FlyerTalk Forums - View Single Post - How Bad Do You Estimate The IT Rollout Will Be?
Old Aug 24, 2018, 2:57 pm
  #201  
nsummy
 
Join Date: Jan 2012
Location: Iowa City, IA
Posts: 337
Originally Posted by Antarius
This is nothing but a tiny blip with mass hysteria on FT. The vast majority of non travel obsessed people (which is the vast majority of people) barely know this is going on. Zero ultra high net worth individuals even care.

marriott has done a poor job of communicating issues, but come on, acting like this will lead to mass defections due to Lifetime Status being wrong for a few days? Only the handful of people here have even noticed.

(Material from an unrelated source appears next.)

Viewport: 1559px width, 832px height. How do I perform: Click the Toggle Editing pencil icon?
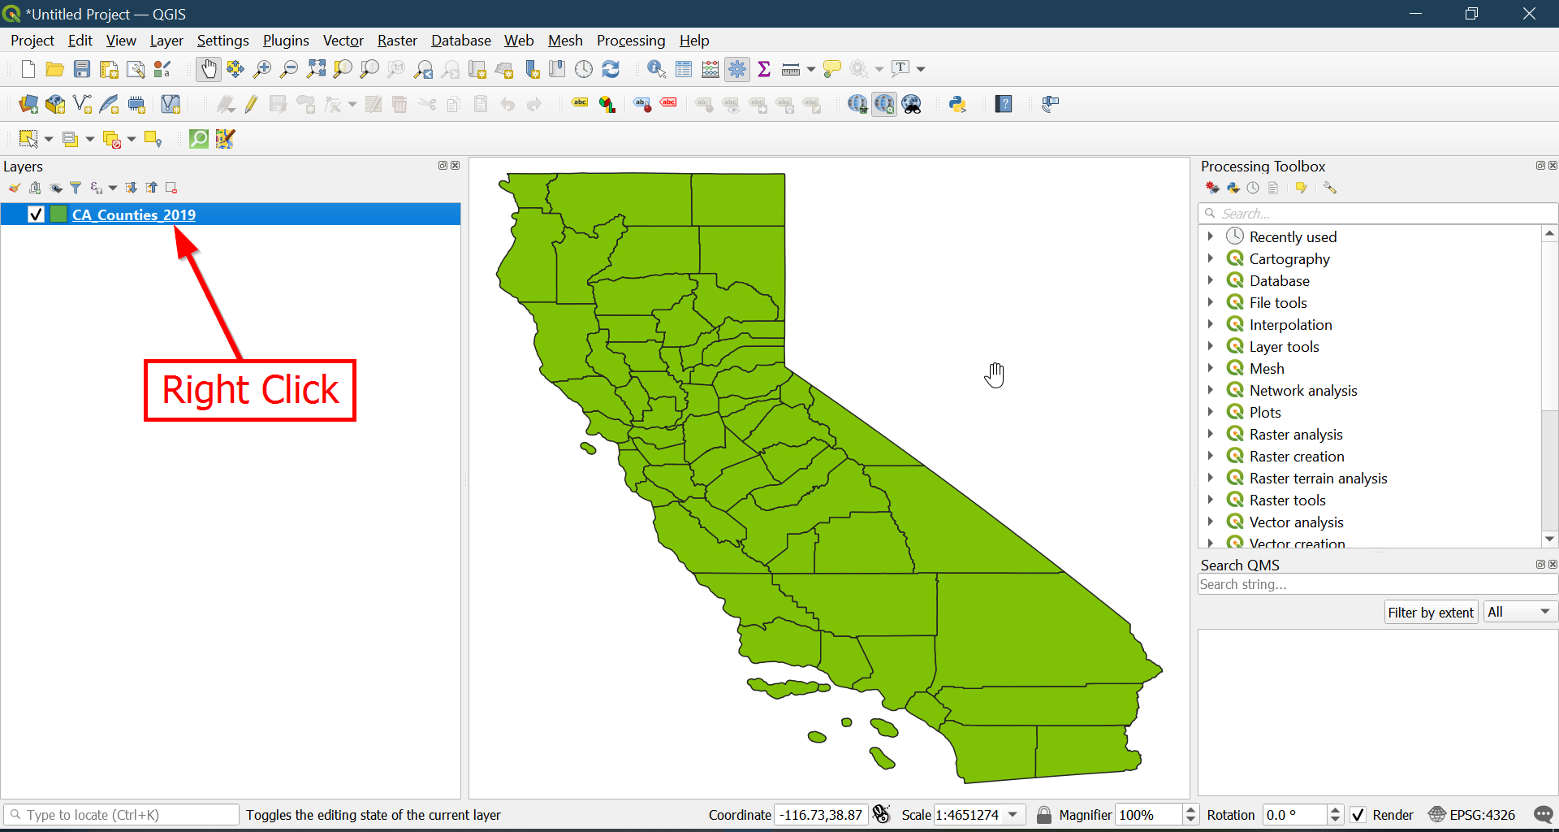[x=251, y=104]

simply put, unless merging etc is necessary, just wait. Why does it matter to the Platinum Premier member if they are Lifetime platinum right now.. vs in 2 weeks? It doesnt.
I mean you could say this about a lot of things; Hotels, airlines, cell phone providers, ISPs. When you have a giant customer base which spends more on value than loyalty, its easy to think you are too big to fail. Eventually there is a straw that breaks the camels back. Look at cell phones for example. A decade ago switching carriers required a new phone, contract, and new phone number. Now it is amazingly easy to switch to another company. More importantly easy for enterprises to switch.

The purpose of loyalty programs have changed in the information age. Now the big benefit isn't return customers, its collecting the data on them. Seeing what they spend, how they spend it, when, where, etc. Customer data is priceless to them. Google and Amazon already smell blood in the water, and these legacy hotel chains are clenching their cheeks. Why do you think suddenly there is such an emphasis to book direct? All its going to take is another company like uber to come along and completely change how hotels are booked. If you go to marriott's website right now you can't sort by price, you can't filter unavailable properties, half the site still looks like spg. The problems go way beyond reflecting loyal customer data correctly.

So no, this "little" problem isn't going to bankrupt Marriott, but could be symptoms of larger problems to come. SPG properties were popular for a reason. Just like anything in a capitalist society, if Marriott F's this up too badly, someone else will move in and provide an alternative.